INPUT DATA:
————————

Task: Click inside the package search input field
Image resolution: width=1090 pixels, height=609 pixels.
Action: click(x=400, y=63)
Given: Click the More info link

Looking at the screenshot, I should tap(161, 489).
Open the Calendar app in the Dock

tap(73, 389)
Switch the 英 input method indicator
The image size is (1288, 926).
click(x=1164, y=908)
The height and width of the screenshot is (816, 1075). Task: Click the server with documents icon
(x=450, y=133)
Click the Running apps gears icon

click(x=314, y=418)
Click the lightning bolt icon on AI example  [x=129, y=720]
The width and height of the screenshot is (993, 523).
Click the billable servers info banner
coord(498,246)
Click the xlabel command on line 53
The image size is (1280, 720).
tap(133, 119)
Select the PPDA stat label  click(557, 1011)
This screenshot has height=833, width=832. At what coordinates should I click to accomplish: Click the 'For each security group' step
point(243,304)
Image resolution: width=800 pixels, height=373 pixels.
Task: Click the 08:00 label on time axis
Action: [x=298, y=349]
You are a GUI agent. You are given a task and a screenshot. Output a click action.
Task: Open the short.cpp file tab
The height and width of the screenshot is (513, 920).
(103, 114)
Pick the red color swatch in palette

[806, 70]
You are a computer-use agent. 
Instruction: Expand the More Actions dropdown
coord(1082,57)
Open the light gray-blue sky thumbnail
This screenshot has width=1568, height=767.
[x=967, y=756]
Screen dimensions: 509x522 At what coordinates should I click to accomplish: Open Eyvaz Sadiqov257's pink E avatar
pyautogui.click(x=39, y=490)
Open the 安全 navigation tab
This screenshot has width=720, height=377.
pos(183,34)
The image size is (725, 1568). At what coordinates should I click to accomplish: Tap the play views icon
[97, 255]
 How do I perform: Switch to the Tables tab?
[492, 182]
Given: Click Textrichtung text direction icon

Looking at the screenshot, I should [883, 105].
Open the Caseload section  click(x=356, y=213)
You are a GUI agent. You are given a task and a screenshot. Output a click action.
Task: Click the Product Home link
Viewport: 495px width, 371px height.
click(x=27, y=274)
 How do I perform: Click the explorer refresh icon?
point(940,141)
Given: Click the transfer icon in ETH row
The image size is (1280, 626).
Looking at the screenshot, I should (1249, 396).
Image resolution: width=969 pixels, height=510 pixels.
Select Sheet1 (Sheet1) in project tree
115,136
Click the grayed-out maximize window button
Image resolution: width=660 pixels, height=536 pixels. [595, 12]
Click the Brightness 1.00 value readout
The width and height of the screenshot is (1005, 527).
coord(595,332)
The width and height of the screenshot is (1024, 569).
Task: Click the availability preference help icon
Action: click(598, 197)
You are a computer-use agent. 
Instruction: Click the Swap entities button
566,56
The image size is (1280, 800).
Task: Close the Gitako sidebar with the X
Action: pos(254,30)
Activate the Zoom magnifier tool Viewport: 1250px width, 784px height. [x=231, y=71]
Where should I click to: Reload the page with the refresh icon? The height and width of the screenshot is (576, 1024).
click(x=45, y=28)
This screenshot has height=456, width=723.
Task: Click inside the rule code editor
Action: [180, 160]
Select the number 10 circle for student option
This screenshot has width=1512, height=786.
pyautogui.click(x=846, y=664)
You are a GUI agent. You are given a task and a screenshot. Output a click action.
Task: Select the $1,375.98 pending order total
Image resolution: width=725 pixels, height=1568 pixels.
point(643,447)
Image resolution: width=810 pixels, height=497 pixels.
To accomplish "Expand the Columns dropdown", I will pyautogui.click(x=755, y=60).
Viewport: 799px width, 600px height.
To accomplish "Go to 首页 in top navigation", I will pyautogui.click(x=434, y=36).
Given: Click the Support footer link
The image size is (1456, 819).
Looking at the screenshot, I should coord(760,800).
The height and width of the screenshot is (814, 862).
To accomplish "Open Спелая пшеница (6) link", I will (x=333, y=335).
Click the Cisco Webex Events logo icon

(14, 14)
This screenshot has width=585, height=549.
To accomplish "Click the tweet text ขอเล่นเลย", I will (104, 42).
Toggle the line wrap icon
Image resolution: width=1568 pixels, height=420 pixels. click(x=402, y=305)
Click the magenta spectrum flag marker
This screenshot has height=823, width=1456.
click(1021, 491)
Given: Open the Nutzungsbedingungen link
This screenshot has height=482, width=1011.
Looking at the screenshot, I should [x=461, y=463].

————————

Give again, word for word, every line of the listing above from the one with "Click the billable servers info banner" to the one with "Task: Open the short.cpp file tab", both inclusive, and nothing beyond them.

SOLUTION:
Click the billable servers info banner
coord(498,246)
Click the xlabel command on line 53
The image size is (1280, 720).
tap(133, 119)
Select the PPDA stat label  click(557, 1011)
This screenshot has height=833, width=832. At what coordinates should I click to accomplish: Click the 'For each security group' step
point(243,304)
Image resolution: width=800 pixels, height=373 pixels.
Task: Click the 08:00 label on time axis
Action: [x=298, y=349]
You are a GUI agent. You are given a task and a screenshot. Output a click action.
Task: Open the short.cpp file tab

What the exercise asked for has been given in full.